Morning of the first full day of Backcountry orientation starts with breakfast at 6:30. Breakfast is in Placer’s Dining Hall. Each Corpsmember will also build a sack lunch now, with a sandwich, fruit, and chips. After breakfast, each crew is delegated a clean-up routine of either the kitchen or the temporary shower and toilet facilities set up for the temporary influx of 100 more people to Placer.
Crews then get down to business.
The first order of business for the first day is to attend a talk on Backcountry Program Standards and Expectations. This talk is very much like the one given by Peter Lewis in 1987. It boils down to “Wake up early, hike fast, and respect one another.”
Then crews split out into three different tracks.
Some crews will start AmeriCorps and CCC Enrollment paperwork. Some crews will attend a sobriety discussion. Other crews will have driver training and orientation.

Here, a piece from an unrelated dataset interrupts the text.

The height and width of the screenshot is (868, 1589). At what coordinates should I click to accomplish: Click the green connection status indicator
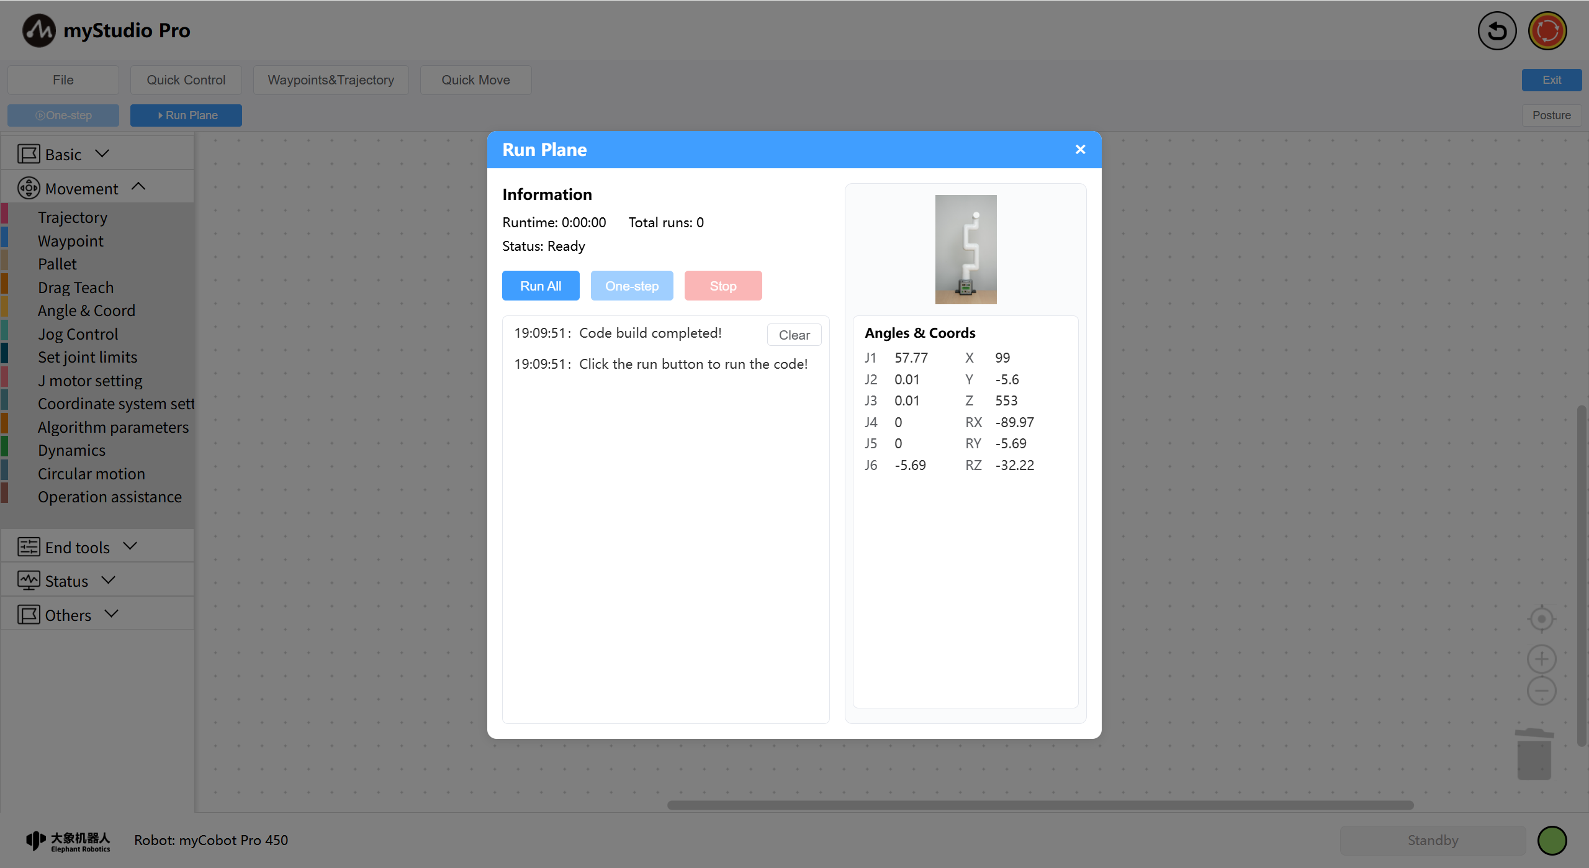click(1552, 841)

The bureaucratic labyrinth begins with AmeriCorps and CCC enrollment. Thirty years ago, this part was barely necessary. All of the Corpsmembers were already in the CCC. Today, a large portion of the Corpsmembers come directly from the Federal AmeriCorps Program. Every CM needs to be enrolled in both programs for each program to allocate the proper funds, and for each CM to qualify for and receive the scholarship bonuses available upon completion of the program.
The crews will line up outside of the temporary Backcountry admin building (a commandeered meeting room), forms are distributed, and CMs find the nearest flat surface on which to fill out the forms. Two hours are allotted for this process. Once the forms are completed, they are collected and sent inside to the admin staff, who will then process every single piece of paper that comes through. Every space has to be filled out correctly, and supporting employment eligibility documentation needs to be verified. Emergency notification forms need to be accurate, so that family can be quickly contacted in the event a CM has an emergency. It is critical that this documentation be completed before the crews leave here, because when they leave, they will be scattering all across California to places with no cell phone service, Internet, of fax machines.
While two crews are navigating the bureaucracy trail, two other crews are having a sobriety discussion. A strict ‘no drugs, no alcohol’ policy has been a part of the CCC for a long time, almost since the beginning, and how serious the program is in following the path of sobriety is front and center here. In fact, today’s Backcountry CMs are required to take a sobriety pledge for the five months they are in the program.
While all of this is going on, two other crews are having their driver training and orientation. Not every CM in the program will be authorized to drive a vehicle. Drivers in the CCC have to pass a screening and training program to qualify for a ‘blue card’, which
certifies them to drive CCC vehicle. Each C1 will spend time with the designated drivers on the crew to cover the proper way to fill out vehicle mileage logs, how to fill out the accident report kit, and how to put on tire chains in the event of snow. The Backcountry Program starts at the end of April and runs through the end of September, and the crews will be traveling high up into the mountains. Snow is definitely possible at the beginning or the end of the season. Each C1 also takes each driver for a test drive, so that the C1 can be confident in the abilities of each driver. The non-drivers on the crew will receive training at this time in how to run a pre-trip inspection on a vehicle.
All of this is happening simultaneously from 8:45-10:45 on the first full day of Orientation. At 10:45, the crews switch places. That will take them to lunch at 12:45. After lunch, the crews switch places again. By the end of the day, each crew will have spent two hours at each of the ‘First Day’ station. Paperwork will be complete. Sobriety will have been discussed and pledges taken. Vehicle policies will have been covered.
Backcountry admin staff have been hard at work all day. Every form has been inspected microscopically. Missing data on forms, or issues with employment eligibility documentation have got to be resolved before the admin staff leaves for the day. As the weak spots in the documentation are uncovered, runners are sent out to find the CM in question, or at least the C1, to resolve these issues. It takes a long time to completely process all of the necessary paperwork for 97 CMs enrolled across state and Federal programs. The admin staff is commonly here until 9:00 PM making sure that every I is dotted and T is crossed. The admin staff are some of the unsung heroes of the Backcountry Trails program.
And so ends the first day of Backcountry Orientation.